Екатерина явно злословила, подчёркивая извращённость предпочтений своей немецкой родни. Имея очаровательных жён, голштинские принцы оставались к ним холодны, их возбуждало физическое уродство, некий изъян возлюбленной. Возможно, так они отождествляли свои внутренние беды с внешним безобразием избранниц. «Великий князь не совсем скрывал от меня эту склонность, но всё-таки сказал мне, что это была только прекрасная дружба; я охотно этому поверила... ввиду особенностей названного господина»20.
Итак, Екатерина не опасалась измены, физически для Петра невозможной. Однако ей было неприятно предпочтение, которое муж оказывал другой женщине: «Мне обидно было, что этого маленького урода предпочитают мне»21.
Однажды вечером царевна под предлогом головной боли легла раньше обычного. Спустя некоторое время «великий князь очень пьяный пришёл и лёг... Хотя он знал, что я была нездорова, он меня разбудил, чтобы поговорить о принцессе Курляндской, об её прелестях и о приятности её беседы... я ему ответила несколько слов, в которых чувствовалось раздражение, и притворилась, что засыпаю. И то и другое его обидело; он несколько раз ударил меня очень сильно локтем в бок и повернулся ко мне спиной, после чего заснул; я проплакала всю ночь»22. Подобные сцены не укрепляют взаимного доверия. Ссоры из-за любовницы отнимали у Екатерины толику влияния на мужа.

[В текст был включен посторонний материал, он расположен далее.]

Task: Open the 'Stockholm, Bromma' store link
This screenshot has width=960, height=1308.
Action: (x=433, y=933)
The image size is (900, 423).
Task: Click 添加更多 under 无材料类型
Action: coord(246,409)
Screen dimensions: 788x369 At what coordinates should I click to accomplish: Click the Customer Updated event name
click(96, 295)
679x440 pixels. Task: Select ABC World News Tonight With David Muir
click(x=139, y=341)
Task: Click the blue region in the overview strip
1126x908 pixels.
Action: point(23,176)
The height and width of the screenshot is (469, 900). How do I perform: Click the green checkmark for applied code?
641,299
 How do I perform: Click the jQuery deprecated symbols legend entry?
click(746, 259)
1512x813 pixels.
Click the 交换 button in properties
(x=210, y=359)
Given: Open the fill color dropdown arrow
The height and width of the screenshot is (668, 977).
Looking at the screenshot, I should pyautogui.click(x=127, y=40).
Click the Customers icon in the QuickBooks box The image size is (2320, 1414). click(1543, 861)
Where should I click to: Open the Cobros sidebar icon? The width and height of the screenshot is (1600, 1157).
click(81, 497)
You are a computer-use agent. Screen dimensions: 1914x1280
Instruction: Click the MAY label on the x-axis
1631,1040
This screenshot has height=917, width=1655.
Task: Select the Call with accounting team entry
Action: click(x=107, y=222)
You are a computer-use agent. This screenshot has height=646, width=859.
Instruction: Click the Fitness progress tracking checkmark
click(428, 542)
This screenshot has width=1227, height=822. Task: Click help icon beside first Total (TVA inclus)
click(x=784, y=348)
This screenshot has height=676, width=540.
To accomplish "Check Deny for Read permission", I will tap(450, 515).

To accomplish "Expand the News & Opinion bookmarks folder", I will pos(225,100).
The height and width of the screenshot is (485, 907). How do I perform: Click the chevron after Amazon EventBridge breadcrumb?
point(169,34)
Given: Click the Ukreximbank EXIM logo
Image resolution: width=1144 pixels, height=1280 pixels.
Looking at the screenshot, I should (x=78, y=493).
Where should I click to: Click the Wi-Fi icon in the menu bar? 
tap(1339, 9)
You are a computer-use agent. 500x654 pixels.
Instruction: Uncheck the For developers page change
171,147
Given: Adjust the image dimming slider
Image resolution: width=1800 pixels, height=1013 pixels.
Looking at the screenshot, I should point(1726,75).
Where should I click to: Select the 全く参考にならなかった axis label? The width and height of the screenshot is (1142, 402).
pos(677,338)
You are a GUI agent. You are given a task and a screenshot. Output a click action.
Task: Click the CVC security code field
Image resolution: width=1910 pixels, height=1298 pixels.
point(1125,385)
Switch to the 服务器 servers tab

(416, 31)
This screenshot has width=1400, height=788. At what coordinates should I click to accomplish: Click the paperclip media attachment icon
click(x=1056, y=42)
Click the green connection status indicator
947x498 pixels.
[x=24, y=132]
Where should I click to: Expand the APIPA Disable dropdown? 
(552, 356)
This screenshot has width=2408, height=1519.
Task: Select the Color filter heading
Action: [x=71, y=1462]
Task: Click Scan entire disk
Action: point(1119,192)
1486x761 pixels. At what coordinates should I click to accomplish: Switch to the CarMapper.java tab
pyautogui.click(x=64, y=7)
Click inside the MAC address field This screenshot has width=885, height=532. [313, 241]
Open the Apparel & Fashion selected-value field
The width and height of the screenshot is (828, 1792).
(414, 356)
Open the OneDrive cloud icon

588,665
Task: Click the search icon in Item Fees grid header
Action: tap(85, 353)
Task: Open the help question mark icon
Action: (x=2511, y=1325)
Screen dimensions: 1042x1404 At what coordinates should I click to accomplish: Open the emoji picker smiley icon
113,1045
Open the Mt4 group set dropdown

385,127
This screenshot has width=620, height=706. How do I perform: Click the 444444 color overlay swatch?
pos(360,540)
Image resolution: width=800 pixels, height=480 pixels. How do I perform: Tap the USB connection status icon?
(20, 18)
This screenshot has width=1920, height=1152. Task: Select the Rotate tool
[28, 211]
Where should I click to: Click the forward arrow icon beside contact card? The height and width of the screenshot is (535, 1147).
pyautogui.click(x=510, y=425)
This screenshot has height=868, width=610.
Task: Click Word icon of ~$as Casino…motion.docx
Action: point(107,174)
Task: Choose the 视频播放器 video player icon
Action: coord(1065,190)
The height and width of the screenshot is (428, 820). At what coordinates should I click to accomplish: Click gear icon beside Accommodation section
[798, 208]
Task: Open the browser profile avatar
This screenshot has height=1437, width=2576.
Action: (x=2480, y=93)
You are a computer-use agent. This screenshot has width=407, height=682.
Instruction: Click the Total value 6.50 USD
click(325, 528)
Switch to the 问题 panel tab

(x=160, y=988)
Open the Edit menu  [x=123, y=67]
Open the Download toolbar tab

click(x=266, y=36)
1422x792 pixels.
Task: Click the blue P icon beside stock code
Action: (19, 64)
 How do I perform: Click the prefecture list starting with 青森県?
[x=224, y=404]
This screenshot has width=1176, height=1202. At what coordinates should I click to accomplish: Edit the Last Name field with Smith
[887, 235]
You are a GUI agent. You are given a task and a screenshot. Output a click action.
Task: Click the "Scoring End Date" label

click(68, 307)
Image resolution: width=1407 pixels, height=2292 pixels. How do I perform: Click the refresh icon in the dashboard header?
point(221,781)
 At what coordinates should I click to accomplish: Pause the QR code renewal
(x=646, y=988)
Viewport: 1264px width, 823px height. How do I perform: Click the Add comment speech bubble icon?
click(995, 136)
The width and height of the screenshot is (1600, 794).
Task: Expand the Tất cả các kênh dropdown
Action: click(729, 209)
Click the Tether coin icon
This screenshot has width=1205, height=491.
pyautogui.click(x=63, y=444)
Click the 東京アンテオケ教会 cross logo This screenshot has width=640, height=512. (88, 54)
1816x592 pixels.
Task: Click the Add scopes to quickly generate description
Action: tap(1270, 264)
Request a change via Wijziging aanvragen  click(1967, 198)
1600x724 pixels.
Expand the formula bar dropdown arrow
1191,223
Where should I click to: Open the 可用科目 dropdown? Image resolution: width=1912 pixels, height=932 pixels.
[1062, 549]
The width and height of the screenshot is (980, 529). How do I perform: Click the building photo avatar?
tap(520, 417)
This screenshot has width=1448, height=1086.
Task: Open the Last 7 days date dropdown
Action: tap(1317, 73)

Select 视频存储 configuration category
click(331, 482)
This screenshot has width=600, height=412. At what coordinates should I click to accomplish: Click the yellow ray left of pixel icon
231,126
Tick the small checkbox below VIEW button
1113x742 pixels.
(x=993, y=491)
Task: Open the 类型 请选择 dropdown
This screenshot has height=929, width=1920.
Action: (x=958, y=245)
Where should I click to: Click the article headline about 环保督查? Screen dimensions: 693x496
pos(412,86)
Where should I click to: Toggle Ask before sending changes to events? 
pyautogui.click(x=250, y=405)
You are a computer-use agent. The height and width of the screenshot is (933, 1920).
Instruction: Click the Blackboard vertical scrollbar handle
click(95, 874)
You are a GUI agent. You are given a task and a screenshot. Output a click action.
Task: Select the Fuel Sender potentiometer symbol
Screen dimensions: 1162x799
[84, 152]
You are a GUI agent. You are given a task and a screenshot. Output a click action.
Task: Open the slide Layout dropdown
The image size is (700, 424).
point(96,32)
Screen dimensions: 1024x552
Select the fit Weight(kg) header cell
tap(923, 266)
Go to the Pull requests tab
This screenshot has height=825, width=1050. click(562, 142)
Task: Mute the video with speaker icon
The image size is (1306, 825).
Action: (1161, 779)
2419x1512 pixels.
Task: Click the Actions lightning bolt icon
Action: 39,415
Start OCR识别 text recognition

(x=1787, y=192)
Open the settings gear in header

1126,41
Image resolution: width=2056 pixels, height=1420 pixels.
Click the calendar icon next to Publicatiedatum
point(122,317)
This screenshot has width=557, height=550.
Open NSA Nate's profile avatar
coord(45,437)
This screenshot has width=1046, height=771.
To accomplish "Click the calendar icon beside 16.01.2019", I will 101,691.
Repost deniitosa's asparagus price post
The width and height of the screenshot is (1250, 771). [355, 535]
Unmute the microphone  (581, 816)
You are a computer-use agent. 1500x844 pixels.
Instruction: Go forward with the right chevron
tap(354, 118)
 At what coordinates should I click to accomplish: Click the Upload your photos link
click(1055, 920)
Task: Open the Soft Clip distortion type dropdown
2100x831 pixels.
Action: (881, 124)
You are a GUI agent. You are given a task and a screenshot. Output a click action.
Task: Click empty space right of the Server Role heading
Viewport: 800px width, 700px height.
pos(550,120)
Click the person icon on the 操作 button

Поэтому великая княгиня не понадеялась только на себя. Она нашла союзника в лице вельможи, которого с некоторых пор уважал её муж. Одновременно с Линаром в Петербург прибыл посол венского двора граф Иосиф фон Бернес (Берни). «Граф Берни был из Пьемонта, ему было тогда за пятьдесят; он был умён, любезен, весел и образован и такого характера, что молодые люди его предпочитали и больше развлекались с ним, нежели со своими сверстниками... Я тысячу раз говорила, что если бы этот или ему подобный человек был приставлен к великому князю, то это было бы великим благом для этого принца, который так же, как я, оказывал графу Берни привязанность... Великий князь сам говорил, что с таким человеком возле себя стыдно было бы делать глупости»23.
Именно влияние Берни Екатерина противопоставила проискам Линара, соглашательству Пехлина, настойчивости Бестужева и подозрительной вкрадчивости принцессы Бирон. Она пошла на прямой разговор по политическому вопросу с послом иностранной державы — что, конечно, было бы вменено ей в вину, узнай об этом императрица. Однако положение казалось критическим.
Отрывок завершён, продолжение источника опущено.